Le 22 septembre, la Cour européenne des droits de l'homme, établie aux termes de la Convention européenne des droits de l'homme, a publié une décision concernant le cas des deux réfugiés iraniens Mohsen Abdolkhani et Hamid Karimnia. Cette affaire concernait des événements remontant à juin 2008, date à laquelle la Turquie a appréhendé les deux hommes sans leur laisser la possibilité de faire une demande d'asile, leur faisant courir le risque d'être expulsés sur le champ.

La Cour a statué que la détention pendant plus d'un an de ces deux hommes - toujours détenus en Turquie - était illégale et que les autorités avaient failli à l'obligation qu'elles avaient de protéger Mohsen Abdolkhani et Hamid Karimnia du risque réel qu'ils couraient d'être tués ou maltraités s'ils étaient renvoyés en Iran ou en Irak. La Cour a fait la déclaration suivante : « La Cour est frappée de constater que les autorités, tant administratives que judiciaires, sont restées totalement passives devant les graves allégations formulées par les requérants, faisant état de risques de mauvais traitements s'ils revenaient en Iran ou en Irak. »

Amnesty International a écrit au ministre turc de l'Intérieur en août au sujet de ces deux hommes et de sept autres réfugiés.

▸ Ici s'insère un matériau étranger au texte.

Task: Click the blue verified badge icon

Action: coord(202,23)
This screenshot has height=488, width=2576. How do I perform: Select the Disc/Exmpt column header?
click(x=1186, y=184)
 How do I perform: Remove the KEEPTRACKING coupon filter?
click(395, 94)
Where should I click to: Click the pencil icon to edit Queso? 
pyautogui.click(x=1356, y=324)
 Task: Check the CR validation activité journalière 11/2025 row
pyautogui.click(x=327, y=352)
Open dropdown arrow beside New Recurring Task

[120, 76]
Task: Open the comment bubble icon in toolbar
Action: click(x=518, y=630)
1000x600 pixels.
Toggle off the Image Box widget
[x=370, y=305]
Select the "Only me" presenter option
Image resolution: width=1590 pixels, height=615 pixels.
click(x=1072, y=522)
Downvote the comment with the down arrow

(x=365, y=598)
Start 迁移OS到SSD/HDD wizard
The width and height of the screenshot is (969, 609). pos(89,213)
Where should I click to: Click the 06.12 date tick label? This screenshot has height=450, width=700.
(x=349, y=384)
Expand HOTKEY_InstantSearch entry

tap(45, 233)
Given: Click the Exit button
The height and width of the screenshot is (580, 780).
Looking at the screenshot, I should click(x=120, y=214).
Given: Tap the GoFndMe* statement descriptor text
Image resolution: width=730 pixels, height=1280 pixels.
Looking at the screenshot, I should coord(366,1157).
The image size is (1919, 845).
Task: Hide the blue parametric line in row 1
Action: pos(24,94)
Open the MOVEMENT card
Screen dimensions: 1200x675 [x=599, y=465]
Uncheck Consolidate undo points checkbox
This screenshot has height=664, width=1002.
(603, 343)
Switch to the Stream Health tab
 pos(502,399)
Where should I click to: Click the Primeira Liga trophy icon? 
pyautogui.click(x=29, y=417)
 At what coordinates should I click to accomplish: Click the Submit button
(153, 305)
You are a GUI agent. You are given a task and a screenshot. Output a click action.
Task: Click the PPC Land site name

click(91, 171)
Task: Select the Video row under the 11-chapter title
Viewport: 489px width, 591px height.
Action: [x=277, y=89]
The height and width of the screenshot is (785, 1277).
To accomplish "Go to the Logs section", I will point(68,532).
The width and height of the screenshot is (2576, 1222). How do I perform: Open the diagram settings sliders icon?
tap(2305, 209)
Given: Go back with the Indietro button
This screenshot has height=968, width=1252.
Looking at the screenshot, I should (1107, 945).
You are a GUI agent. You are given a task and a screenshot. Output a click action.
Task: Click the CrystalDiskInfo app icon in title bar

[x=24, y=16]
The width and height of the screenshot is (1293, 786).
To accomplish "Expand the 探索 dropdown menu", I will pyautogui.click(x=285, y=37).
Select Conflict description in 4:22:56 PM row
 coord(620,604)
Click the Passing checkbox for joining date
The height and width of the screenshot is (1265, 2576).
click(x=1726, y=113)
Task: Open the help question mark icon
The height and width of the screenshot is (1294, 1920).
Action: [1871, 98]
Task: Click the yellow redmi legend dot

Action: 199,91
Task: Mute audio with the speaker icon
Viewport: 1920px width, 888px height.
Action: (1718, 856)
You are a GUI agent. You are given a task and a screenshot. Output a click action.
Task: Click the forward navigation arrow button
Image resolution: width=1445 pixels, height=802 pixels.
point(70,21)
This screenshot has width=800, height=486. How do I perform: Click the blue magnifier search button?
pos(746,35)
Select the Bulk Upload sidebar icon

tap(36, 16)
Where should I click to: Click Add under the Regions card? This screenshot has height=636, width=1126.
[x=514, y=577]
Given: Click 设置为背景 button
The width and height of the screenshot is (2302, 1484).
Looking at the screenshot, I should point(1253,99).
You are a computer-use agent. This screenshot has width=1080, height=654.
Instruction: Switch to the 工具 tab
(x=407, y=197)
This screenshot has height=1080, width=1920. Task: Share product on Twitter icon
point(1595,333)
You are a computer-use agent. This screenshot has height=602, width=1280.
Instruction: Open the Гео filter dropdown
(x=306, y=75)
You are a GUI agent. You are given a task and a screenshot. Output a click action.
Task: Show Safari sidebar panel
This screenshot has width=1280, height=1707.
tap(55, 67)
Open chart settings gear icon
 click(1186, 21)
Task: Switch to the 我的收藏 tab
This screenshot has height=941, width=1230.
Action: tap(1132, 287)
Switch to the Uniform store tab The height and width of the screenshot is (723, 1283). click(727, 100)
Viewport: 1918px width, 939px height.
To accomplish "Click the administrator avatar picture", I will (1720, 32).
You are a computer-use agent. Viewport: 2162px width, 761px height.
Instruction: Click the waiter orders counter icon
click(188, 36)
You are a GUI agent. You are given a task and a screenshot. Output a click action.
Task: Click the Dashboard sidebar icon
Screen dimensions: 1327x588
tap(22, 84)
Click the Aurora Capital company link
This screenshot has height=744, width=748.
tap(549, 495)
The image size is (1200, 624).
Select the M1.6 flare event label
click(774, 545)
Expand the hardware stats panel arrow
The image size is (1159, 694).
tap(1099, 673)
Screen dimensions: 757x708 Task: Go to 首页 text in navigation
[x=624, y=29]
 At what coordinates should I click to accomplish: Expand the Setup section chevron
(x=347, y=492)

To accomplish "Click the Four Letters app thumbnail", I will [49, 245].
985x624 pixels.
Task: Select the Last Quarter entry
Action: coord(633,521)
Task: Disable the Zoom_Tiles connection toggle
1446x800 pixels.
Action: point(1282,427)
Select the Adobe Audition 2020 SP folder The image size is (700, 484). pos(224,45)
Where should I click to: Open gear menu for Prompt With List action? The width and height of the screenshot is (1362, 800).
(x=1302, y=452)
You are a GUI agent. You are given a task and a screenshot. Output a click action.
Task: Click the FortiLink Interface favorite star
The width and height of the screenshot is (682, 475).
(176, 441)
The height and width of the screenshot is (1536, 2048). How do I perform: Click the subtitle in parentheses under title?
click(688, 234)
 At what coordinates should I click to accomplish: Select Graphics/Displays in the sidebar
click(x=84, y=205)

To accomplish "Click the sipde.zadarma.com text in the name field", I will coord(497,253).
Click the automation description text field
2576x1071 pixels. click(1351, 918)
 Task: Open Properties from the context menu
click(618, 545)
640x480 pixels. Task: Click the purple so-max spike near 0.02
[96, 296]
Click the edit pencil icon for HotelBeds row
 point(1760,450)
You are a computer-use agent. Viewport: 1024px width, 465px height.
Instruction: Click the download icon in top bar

L'organisation a fait état dans son courrier de son inquiétude quant au fait que ces personnes étaient toujours détenues au centre d'hébergement des étrangers à Kırklareli alors que la Cour avait émis un avis préconisant de surseoir à toute décision d'éloignement de la Turquie les concernant.

Dans sa lettre, l'organisation mettait l'accent sur le fait que le maintien en détention de ces deux hommes était illégal ; elle disait craindre que leur détention ne soit en fait une mesure punitive visant à dissuader d'autres personnes d'en appeler à la Cour européenne des droits de l'homme.

La décision de la Cour européenne est significative et pourrait avoir des répercussions sur les très nombreuses autres personnes actuellement détenues dans un centre d'hébergement pour étrangers en Turquie.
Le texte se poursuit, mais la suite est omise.